▶ **Written task 1**: In the rows below, shift every click coordinate in the answers by -30, and give the part that opens with the line containing "Viewport: 865px width, 619px" and closes with the line containing "point(797,578)" again in full, requests included. Leave out all other rows.

▶ **Page extract**:
· · · · ·

The usual approach for item recommenders is to predict a personalized score $\hat{x}_{ui}$ for an item that reflects the preference of the user for the item. Then the items are ranked by sorting them according to that score.

Machine learning approaches are tipically fit by using observed items as a positive sample and missing ones for the negative class. A perfect model would thus be useless, as it would classify as negative (non-interesting) all the items that were non-observed at training time. The only reason why such methods work is regularization.

BPR use a different approach. The training dataset is composed by triplets $(u,i,j)$ representing that user u is assumed to prefer i over j. For an implicit dataset this means that u observed i but not j:
$$D_S := \{(u,i,j) \mid i \in I_u^+ \wedge j \in I \setminus I_u^+\}$$

### BPR-OPT
A machine learning model can be represented by a parameter vector $\Theta$ which is found at fitting time. BPR wants to find the parameter vector that is most probable given the desired, but latent, preference structure $>_u$:
$$p(\Theta \mid >_u) \propto p(>_u \mid \Theta)p(\Theta) $$
$$\prod_{u\in U} p(>_u \mid \Theta) = \dots = \prod_{(u,i,j) \in D_S} p(i >_u j \mid \Theta) $$

The probability that a user really prefers item $i$ to item $j$ is defined as:
$$ p(i >_u j \mid \Theta) := \sigma(\hat{x}_{uij}(\Theta)) $$
Where $\sigma$ represent the logistic sigmoid and $\hat{x}_{uij}(\Theta)$ is an arbitrary real-valued function of $\Theta$ (the output of your arbitrary model).

· · · · ·

▶ **Written task 2**: Write what comes next in the passage on BPR, starting after its last sentence.

· · · · ·

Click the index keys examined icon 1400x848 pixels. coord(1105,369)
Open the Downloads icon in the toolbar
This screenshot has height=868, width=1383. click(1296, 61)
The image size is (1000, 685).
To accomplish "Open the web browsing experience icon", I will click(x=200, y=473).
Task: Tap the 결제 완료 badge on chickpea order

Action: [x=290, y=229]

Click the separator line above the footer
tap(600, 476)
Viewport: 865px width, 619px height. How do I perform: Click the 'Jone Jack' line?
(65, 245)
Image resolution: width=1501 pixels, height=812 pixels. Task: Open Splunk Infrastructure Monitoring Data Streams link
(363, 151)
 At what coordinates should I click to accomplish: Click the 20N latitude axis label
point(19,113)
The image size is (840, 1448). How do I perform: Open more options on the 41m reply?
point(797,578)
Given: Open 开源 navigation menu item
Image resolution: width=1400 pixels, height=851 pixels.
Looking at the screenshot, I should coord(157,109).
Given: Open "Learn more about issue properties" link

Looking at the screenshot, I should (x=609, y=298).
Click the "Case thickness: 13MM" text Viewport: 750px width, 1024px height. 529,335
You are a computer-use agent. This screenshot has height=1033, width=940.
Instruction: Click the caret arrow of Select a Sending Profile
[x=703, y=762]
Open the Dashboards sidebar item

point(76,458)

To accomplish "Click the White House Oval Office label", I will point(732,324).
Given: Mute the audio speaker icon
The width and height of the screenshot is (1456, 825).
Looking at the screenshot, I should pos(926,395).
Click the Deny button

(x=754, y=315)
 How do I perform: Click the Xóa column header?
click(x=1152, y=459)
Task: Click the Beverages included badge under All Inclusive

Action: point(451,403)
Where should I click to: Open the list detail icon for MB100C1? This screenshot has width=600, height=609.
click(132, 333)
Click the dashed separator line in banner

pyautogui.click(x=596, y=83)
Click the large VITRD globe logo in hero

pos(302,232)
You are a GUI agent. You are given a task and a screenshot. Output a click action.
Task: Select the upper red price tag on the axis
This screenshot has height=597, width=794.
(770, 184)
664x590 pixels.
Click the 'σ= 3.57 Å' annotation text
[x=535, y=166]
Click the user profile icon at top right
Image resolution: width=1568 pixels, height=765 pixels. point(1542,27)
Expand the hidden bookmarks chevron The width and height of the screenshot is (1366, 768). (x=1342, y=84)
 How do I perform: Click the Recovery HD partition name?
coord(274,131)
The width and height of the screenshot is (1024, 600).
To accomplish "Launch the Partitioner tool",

· · · · ·

▶ **Output 1**:
Viewport: 865px width, 619px height. How do I perform: Click the 'Jone Jack' line?
(35, 215)
Image resolution: width=1501 pixels, height=812 pixels. Task: Open Splunk Infrastructure Monitoring Data Streams link
(333, 121)
 At what coordinates should I click to accomplish: Click the 20N latitude axis label
point(-11,83)
The image size is (840, 1448). How do I perform: Open more options on the 41m reply?
point(767,548)

▶ **Output 2**:
To complete the Bayesian setting, we define a prior density for the parameters:
$$p(\Theta) \sim N(0, \Sigma_\Theta)$$
And we can now formulate the maximum posterior estimator:
$$BPR-OPT := \log p(\Theta \mid >_u) $$
$$ = \log p(>_u \mid \Theta) p(\Theta) $$
$$ = \log \prod_{(u,i,j) \in D_S} \sigma(\hat{x}_{uij})p(\Theta) $$
$$ = \sum_{(u,i,j) \in D_S} \log \sigma(\hat{x}_{uij}) + \log p(\Theta) $$
$$ = \sum_{(u,i,j) \in D_S} \log \sigma(\hat{x}_{uij}) - \lambda_\Theta ||\Theta||^2 $$

Where $\lambda_\Theta$ are model specific regularization parameters.

### BPR learning algorithm
Once obtained the log-likelihood, we need to maximize it in order to find our obtimal $\Theta$. As the crierion is differentiable, gradient descent algorithms are an obvious choiche for maximization.

Gradient descent comes in many fashions, you can find an overview on my master thesis https://www.politesi.polimi.it/bitstream/10589/133864/3/tesi.pdf on pages 18-19-20 (I'm linking my thesis just because I'm sure of what it's written there, many posts you can find online contain some error). A nice post about momentum is available here https://distill.pub/2017/momentum/

The basic version of gradient descent consists in evaluating the gradient using all the available samples and then perform a single update. The problem with this is, in our case, that our training dataset is very skewed. Suppose an item i is very popular. Then we habe many terms of the form $\hat{x}_{uij}$ in the loss because for many users u the item i is compared against all negative items j.

The other popular approach is stochastic gradient descent, where for each training sample an update is performed. This is a better approach, but the order in which the samples are traversed is crucial. To solve this issue BPR uses a stochastic gradient descent algorithm that choses the triples randomly.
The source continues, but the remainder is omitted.